__Task input__:
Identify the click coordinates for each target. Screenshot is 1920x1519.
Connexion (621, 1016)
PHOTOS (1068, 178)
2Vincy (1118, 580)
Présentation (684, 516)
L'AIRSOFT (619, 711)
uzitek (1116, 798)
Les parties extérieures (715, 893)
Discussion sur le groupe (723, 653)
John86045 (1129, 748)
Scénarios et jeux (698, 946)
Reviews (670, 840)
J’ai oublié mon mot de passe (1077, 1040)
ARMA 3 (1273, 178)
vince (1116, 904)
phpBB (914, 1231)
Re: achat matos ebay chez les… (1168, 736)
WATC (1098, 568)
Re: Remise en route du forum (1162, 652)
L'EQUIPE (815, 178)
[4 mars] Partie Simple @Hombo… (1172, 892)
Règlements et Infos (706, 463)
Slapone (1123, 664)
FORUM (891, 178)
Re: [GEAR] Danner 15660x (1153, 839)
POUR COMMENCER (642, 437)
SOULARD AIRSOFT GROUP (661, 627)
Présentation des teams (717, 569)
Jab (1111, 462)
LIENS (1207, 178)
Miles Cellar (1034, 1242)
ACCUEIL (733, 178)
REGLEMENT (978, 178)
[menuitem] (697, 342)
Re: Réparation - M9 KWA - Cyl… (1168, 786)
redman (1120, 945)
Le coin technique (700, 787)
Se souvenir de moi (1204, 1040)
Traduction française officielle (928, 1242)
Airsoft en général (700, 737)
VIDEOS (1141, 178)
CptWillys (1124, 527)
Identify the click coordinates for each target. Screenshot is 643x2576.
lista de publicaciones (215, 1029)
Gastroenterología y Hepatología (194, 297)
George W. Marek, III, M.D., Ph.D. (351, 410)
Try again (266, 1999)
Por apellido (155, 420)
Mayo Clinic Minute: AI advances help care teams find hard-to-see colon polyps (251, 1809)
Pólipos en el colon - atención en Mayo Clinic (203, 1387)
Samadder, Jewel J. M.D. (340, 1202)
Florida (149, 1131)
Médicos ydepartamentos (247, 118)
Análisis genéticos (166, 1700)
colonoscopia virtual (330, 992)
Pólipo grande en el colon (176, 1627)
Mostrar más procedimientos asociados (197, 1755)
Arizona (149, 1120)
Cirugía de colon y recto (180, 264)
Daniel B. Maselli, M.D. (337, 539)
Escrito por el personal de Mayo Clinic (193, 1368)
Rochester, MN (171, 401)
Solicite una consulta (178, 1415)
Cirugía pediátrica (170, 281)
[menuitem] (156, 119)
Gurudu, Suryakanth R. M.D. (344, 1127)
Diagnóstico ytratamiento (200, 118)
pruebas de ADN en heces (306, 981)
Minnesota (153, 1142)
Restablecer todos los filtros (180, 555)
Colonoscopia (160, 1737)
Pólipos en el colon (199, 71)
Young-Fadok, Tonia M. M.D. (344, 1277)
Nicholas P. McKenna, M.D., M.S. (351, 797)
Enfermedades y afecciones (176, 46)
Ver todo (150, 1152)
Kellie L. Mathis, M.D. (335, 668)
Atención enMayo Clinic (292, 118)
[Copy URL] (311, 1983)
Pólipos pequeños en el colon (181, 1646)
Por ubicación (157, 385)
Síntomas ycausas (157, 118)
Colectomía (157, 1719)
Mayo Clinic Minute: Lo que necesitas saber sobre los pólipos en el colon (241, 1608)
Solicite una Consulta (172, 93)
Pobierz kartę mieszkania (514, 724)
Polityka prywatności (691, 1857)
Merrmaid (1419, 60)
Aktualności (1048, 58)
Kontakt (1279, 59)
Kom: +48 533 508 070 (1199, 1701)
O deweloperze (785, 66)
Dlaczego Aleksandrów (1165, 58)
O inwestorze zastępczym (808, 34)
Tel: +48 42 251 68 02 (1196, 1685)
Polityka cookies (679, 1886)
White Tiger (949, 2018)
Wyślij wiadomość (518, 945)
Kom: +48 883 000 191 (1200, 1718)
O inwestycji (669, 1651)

__How to complete this task__:
Exactly and in full, write out the lines from the one containing "White Tiger (949, 2018)" through the end of the listing.

__Task answer__:
White Tiger (949, 2018)
Wyślij wiadomość (518, 945)
Kom: +48 883 000 191 (1200, 1718)
O inwestycji (669, 1651)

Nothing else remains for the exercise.